The theory is: Downloading a 1mb file 100 times requires more total bytes because of the headers that are sent with it.
Now I wrote a script that times both scenarios and displays it in the console. However, I would like to show the total amount of bytes recieved to show why it is taking longer.
This is what I have so far:
class TestClass
{
private Stopwatch timer;
private WebClient downloader;
private TimeSpan elapsed;
private string elapsedTime;
public void SetUp()
{
timer = new Stopwatch();
downloader = new WebClient();
}
public void StartTest()
{
Console.WriteLine("Starting test");
Console.WriteLine("Downloading 1mb file x100, please wait...");
timer.Start();
for (int i = 0; i < 100; i++)
{
downloader.DownloadFile("http://ftp.telfort.nl/pub/test/1megabyte.bin", @"c:\tempdownload\1mb.txt");
}
timer.Stop();
elapsed = timer.Elapsed;
// Format and display the TimeSpan value.

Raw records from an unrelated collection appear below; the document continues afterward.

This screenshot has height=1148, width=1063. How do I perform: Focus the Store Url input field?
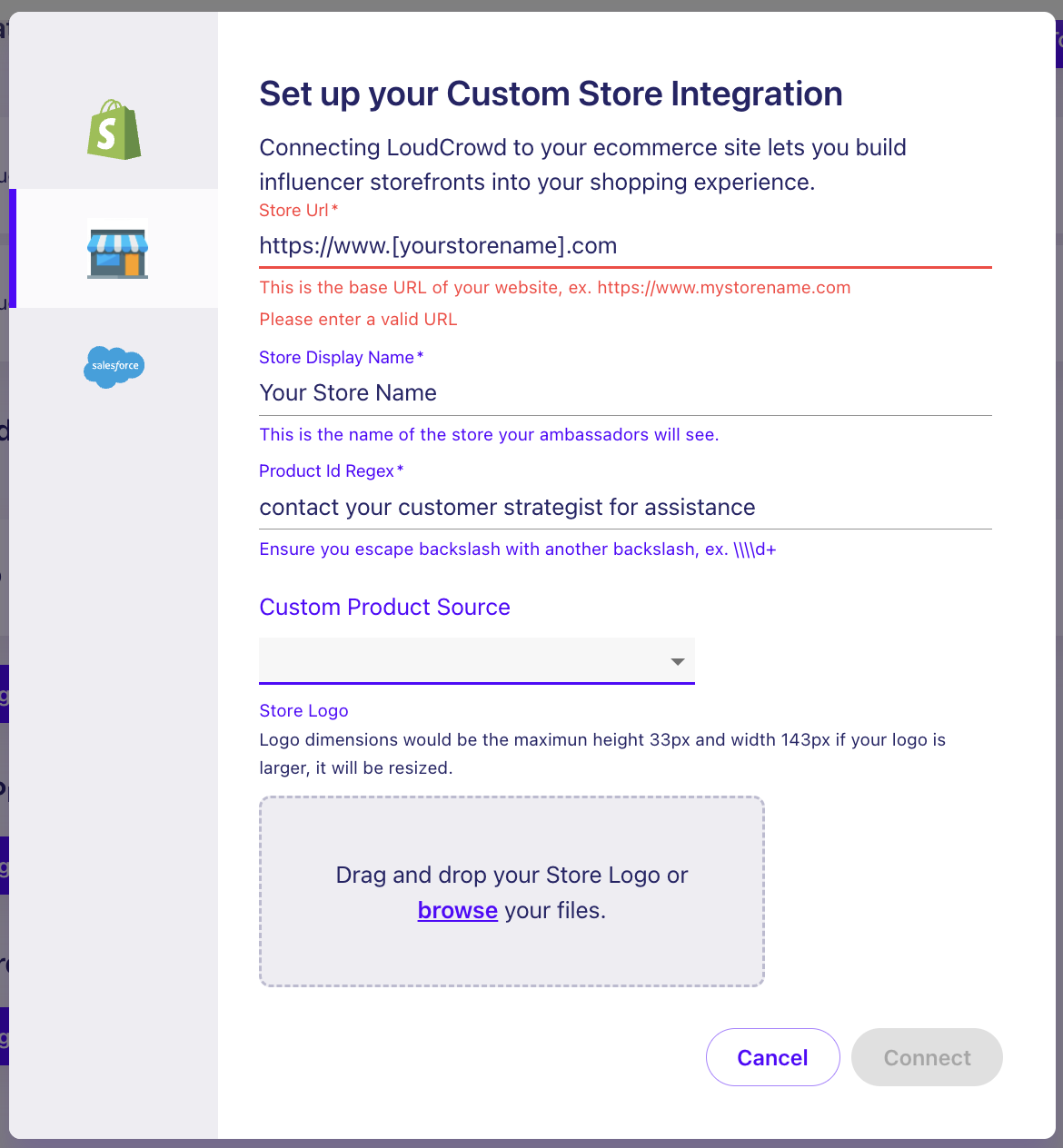coord(625,246)
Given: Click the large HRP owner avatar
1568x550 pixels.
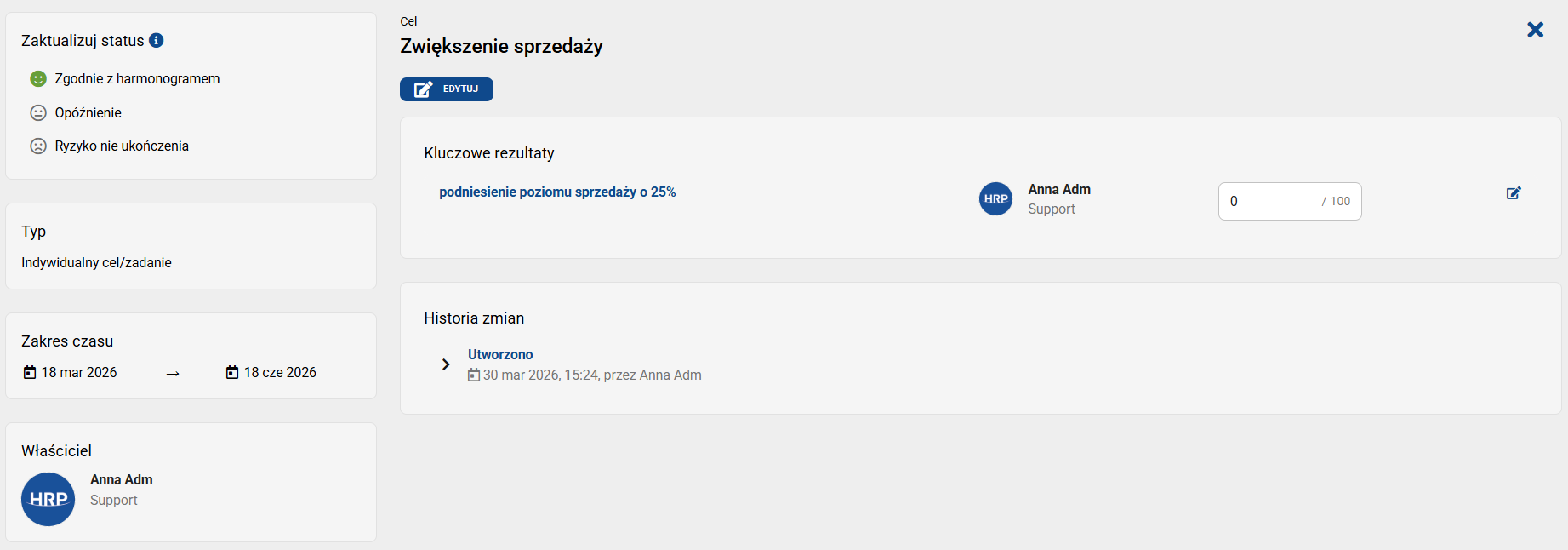Looking at the screenshot, I should [48, 499].

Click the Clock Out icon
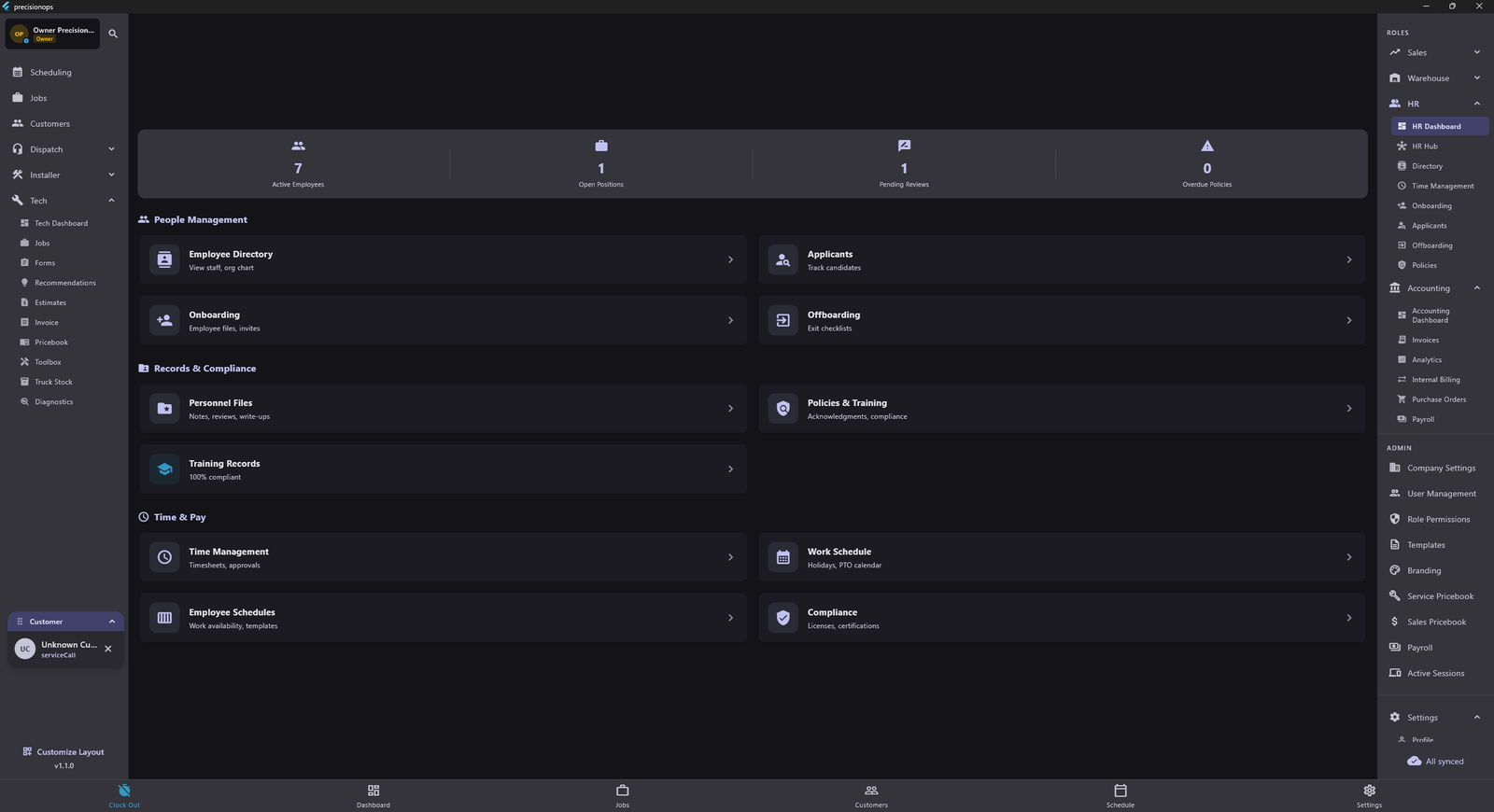click(x=124, y=791)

elapsedTime = String.Format("{0:00}:{1:00}:{2:00}.{3:00}",
elapsed.Hours, elapsed.Minutes, elapsed.Seconds,
elapsed.Milliseconds / 10);
Console.WriteLine("RunTime when downloading 1MB 100 times is: " + elapsedTime);
// Now go for 100MB
timer.Reset();
Console.WriteLine("Downloading 100mb file 1x, please wait...");
timer.Start();
downloader.DownloadFile("http://ftp.telfort.nl/pub/test/100megabyte.bin", @"c:\tempdownload\100mb.txt");
timer.Stop();
elapsed = timer.Elapsed;
// Format and display the TimeSpan value.
elapsedTime = String.Format("{0:00}:{1:00}:{2:00}.{3:00}",
elapsed.Hours, elapsed.Minutes, elapsed.Seconds,
elapsed.Milliseconds / 10);
Console.WriteLine("RunTime when downloading 100MB 1 time is: " + elapsedTime);
// Finally
Console.WriteLine("Press any key to continue...");
Console.ReadKey();
}
}
Is there a way to accomplish this?
EDIT: I think the title may have been misleading...
Upvotes: 1
Views: 1315
Reputation: 151586
So you want to measure the size of the entire reponse.
The HTTP classes that the BCL offers (HttpWebResponse, WebClient, HttpClient) do not have a way to extract the entire request or response message size (including status-line, response-headers and message-body).
You can emulate this by counting the length of the header's names and values, but due to folding and the condensation of multiple headers into one dictionary entry this won't be entirely accurate.
You can easily make a trivial HTTP GET request using sockets though, and simply make an HTTP/1.0 request to let the server close the connection after sending the entire response (so you won't have to re-implement an HTTP client over sockets).
But the headers are not your issue. Over 100 HTTP requests for a file of 1 MB, the request and response headers will account for a measly ~ 150 bytes per request, or a marginal 15 KB for the total transfer of 100 MB of payload.
The real delay will be caused by the creation of 100 separate TCP connections, and their typical slow start.